La doctrina cristiana no es dialéctica ni alternativa: pide generosidad en el culto y misericordia con los pobres. Pero la realidad es que –a pesar de los famosos objetivos del milenio aprobados en Doha a comienzos de siglo-, queda mucho por lograr en la lucha para superar endémicos umbrales de miseria.

En fechas recientes se han difundido noticias diversas sobre problemas en el mundo, incluido el manifiesto de miles de científicos a favor del planeta pero en contra de su población... Las dificultades son más graves en el Tercer Mundo –siempre en primer plano el África subsahariana-, pero no faltan en nuestra civilización desarrollada.

Me pareció interesante el resumen del informe anual de Secours catholique (SOS), que realiza en Francia acciones más o menos equivalentes a las de Caritas. Tuvo lógicamente muchísimo menos eco que los Paradise Papers que salieron por esos días. Denuncia el acostumbramiento del gobierno y de la sociedad ante la pobreza en ese país. Recuerda el término aporobia, acuñado por Adela Cortina, en el sentido de fobia o rechazo al pobre: en Francia, el 13’9% de la población; la situación no se agrava, pero tampoco mejora para nueve millones de personas que, según las estadísticas oficiales, viven por debajo del umbral (menos de 1015 euros al mes), y alcanza a cerca de tres millones de niños. No todos requieren ayuda de SOS, que atendió el año pasado a 1,5 millones: la media de ingresos, 548 euros. Crece, hasta el 40%, la proporción de extranjeros, así como la de las familias monoparentales.

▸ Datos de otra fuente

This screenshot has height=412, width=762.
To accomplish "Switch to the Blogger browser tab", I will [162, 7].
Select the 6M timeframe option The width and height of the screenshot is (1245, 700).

Otra noticia dura, ésta procedente del Frankfurter Allgemeine Zeitung: cerca de 850.000 personas no tienen domicilio fijo –modo piadoso de referirse a los sin techo- en las ciudades de Alemania, locomotora de Europa. La cifra refleja un aumento del 150% respecto de 2014. Las previsiones para finales de 2018 resultan sombrías: 1,2 millones. Entre las causas, el aumento de emigrantes y refugiados (prácticamente la mitad), la subida de alquileres y la falta de alojamientos baratos para personas que viven solas.

Sin ofrecer datos estadísticos, como es natural, el papa Francisco se ha referido en infinidad de ocasiones al problema, patente en las grandes ciudades: basta dar una vuelta a ciertas horas del día por Madrid –sin salir del centro o del castizo barrio de Chamberí- para comprobar la amplitud del trabajo de los voluntarios en los comedores de caridad... El Estado del bienestar no llega a todo, y muchas privaciones afectan de veras a la dignidad de la persona.

Se puede releer con provecho, aun a toro pasado, el mensaje del papa para esta primera jornada mundial de los pobres. Y leer su glosa a la parábola de los talentos en la homilía del pasado domingo. Citaré sólo un párrafo: “La omisión es también el mayor pecado contra los pobres. Aquí adopta un nombre preciso: indiferencia. Es decir: ‘No es algo que me concierne, no es mi problema, es culpa de la sociedad’. Es mirar a otro lado cuando el hermano pasa necesidad, es cambiar de canal cuando una cuestión seria nos molesta, es también indignarse ante el mal, pero no hacer nada. Dios, sin embargo, no nos preguntará si nos hemos indignado con razón, sino si hicimos el bien”.